### Problem description
Reproduce, character for character, the stretch of the listing from the line containing "[Search] (428, 80)" through the end of the listing.

### Listed records
'''

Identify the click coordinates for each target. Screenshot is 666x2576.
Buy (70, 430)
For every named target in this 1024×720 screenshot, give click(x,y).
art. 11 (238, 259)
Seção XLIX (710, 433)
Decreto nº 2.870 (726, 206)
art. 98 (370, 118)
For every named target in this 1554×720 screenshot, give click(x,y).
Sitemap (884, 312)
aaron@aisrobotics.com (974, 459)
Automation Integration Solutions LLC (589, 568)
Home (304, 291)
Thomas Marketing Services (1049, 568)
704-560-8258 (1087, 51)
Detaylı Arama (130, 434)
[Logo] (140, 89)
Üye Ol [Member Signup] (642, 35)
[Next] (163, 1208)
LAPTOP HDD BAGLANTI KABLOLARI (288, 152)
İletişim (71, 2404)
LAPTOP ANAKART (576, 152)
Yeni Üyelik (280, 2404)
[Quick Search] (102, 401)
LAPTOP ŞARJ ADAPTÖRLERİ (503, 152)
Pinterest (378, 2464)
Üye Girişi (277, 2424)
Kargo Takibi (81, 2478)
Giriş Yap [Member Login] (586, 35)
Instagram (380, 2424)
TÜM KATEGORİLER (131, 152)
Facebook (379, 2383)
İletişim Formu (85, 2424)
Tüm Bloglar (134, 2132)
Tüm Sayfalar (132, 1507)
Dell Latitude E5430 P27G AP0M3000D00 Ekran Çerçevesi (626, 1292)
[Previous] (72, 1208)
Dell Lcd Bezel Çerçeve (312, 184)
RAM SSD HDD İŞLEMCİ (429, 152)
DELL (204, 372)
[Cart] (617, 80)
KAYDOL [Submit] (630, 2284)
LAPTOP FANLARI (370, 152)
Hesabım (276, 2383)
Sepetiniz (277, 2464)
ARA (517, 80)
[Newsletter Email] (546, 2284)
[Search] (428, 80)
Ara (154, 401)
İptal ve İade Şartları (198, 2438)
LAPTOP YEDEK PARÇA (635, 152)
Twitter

'''

### Answer to this task
[Search] (428, 80)
Ara (154, 401)
İptal ve İade Şartları (198, 2438)
LAPTOP YEDEK PARÇA (635, 152)
Twitter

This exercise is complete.